Other than some chill in the South, it was hard to tell where the impetus for higher numbers at most points came from Tuesday. Regardless, a large majority of the market was up as prices managed to stave off the effect of spring-like weather for at least one more day.

A few scattered points dropped 2-4 cents or so, but most locations were flat to a little more than a dime higher.

Tuesday’s cash market had essentially neutral guidance from the minuscule April future dip of less than a penny a day earlier; however, support will be substantially lower for Wednesday after the prompt-month contract declined another 4.4 cents to $4.347 Tuesday (see related story).

A major storm was departing from the Northeast, leaving behind some severe flooding but relatively moderate end-of-winter temperatures.
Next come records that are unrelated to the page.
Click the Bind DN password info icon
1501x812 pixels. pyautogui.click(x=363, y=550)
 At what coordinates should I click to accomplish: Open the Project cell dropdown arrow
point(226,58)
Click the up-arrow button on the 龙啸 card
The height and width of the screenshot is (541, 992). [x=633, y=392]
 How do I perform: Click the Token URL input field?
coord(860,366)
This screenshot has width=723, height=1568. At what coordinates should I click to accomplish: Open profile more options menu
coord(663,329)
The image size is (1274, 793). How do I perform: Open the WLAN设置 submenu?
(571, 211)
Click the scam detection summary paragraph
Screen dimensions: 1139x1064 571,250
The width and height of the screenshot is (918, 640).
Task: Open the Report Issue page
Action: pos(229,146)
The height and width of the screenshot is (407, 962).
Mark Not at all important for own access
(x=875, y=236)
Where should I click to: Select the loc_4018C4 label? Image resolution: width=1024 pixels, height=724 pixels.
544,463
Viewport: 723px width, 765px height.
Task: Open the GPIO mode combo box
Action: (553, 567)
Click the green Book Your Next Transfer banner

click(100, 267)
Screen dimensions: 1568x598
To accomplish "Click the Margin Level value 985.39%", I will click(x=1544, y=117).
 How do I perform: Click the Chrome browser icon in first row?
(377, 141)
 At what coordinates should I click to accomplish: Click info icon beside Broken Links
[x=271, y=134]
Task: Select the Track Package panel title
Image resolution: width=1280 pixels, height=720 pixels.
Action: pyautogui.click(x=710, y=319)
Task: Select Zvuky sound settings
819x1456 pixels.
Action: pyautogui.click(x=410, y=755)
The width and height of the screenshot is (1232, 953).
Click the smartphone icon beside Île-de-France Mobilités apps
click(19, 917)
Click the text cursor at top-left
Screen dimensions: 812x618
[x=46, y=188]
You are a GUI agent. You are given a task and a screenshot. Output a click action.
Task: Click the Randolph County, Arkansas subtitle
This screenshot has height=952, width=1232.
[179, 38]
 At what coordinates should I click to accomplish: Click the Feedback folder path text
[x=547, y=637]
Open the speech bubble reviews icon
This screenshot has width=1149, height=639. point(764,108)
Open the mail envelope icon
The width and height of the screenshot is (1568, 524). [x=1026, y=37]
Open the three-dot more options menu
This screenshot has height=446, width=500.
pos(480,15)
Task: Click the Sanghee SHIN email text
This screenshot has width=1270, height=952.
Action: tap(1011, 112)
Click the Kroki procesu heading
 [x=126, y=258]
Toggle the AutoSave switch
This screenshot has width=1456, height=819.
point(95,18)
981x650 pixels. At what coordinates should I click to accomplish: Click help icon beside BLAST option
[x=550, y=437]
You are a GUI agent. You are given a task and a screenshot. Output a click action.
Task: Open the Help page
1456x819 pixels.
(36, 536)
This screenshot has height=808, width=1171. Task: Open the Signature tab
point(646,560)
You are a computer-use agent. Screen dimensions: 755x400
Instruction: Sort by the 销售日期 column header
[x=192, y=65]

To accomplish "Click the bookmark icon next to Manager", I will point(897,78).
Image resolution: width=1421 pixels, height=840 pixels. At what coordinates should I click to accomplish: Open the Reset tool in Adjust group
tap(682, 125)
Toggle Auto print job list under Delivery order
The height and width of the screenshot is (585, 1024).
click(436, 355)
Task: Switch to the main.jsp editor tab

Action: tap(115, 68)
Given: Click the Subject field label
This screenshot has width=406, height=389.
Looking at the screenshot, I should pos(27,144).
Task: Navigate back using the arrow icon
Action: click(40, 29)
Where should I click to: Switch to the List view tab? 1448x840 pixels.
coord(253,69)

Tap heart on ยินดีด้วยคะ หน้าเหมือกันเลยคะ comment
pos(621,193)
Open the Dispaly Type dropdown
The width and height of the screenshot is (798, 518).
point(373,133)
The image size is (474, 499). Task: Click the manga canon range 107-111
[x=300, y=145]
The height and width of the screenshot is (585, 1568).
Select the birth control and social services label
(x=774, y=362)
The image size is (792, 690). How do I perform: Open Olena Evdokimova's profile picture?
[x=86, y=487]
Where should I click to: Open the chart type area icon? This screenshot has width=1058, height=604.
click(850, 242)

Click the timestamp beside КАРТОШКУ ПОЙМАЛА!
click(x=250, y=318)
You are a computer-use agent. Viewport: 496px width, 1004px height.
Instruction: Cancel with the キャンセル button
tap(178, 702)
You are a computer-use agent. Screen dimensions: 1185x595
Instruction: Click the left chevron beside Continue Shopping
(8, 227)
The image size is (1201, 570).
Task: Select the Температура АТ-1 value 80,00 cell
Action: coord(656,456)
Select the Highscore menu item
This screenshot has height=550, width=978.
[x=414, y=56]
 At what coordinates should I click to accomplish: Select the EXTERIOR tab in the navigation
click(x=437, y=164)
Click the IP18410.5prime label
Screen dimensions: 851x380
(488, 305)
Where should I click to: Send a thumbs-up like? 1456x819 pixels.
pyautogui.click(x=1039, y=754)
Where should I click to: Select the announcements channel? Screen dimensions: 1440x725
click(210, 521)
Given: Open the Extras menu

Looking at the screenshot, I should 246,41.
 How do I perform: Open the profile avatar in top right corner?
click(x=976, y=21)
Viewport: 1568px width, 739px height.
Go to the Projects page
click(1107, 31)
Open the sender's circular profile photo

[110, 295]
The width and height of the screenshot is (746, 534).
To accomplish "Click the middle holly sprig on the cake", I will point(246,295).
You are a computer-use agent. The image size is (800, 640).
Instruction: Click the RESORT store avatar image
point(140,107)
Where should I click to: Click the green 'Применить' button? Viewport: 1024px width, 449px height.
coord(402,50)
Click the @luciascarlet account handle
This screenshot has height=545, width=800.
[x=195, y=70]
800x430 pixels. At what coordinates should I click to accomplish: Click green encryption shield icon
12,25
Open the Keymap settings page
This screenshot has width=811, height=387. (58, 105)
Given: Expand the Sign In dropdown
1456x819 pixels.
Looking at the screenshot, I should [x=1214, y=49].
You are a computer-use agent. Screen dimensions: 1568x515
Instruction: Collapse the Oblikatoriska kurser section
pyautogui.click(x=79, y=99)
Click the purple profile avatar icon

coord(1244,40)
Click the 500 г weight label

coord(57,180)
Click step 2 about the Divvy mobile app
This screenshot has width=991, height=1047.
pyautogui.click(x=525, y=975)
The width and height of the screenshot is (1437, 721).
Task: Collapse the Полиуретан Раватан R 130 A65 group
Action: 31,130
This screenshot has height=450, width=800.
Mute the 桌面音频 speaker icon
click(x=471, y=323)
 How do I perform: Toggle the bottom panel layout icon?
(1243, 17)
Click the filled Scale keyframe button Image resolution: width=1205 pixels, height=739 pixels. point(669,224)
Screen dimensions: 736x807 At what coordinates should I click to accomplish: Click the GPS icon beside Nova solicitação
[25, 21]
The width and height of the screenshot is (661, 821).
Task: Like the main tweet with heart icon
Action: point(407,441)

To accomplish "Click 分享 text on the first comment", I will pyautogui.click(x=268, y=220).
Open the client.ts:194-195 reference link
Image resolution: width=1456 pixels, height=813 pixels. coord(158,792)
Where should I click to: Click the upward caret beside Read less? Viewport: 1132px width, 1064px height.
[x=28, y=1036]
The Weather Channel said chilly weather would continue in much of the Midwest, but most of the flooding problem in that region was receding. Sub-freezing lows were still forecast for much of Canada, but most of the West is starting to feel the warmer trends of spring.

Although she was still removing snow from her front lawn, a Midwest marketer said local weather was tending to get warmer. She professed to having no idea why prices were mostly higher Tuesday, because weather-based load didn’t seem to be that large. However, temperatures were expected to get colder again for the weekend, she said, so maybe some people were stocking up on gas supplies in advance.

The National Weather Service (NWS) predicts below-normal temperatures during the March 22-26 workweek in the South from central and southern Texas through the southern two-thirds of Georgia. In its six- to 10-day forecast posted Tuesday afternoon, the agency called for similar conditions in an arc from western Montana through northeastern Nebraska and virtually all of Iowa before sweeping back northward through most of Wisconsin. NWS also looks for above-normal temperatures in all of the Northeast except for the western sections of New York and Pennsylvania, and everywhere west of a line running southeastward from eastern Washington to western New Mexico.

Ron Denhardt of Strategic Energy & Economic Research said he projects a 21 Bcf storage withdrawal for the week ending March 12. Stephen Smith of Stephen Smith Energy Associates looks for a larger pull of 27 Bcf, which he said was reduced from an earlier estimate of 40 Bcf.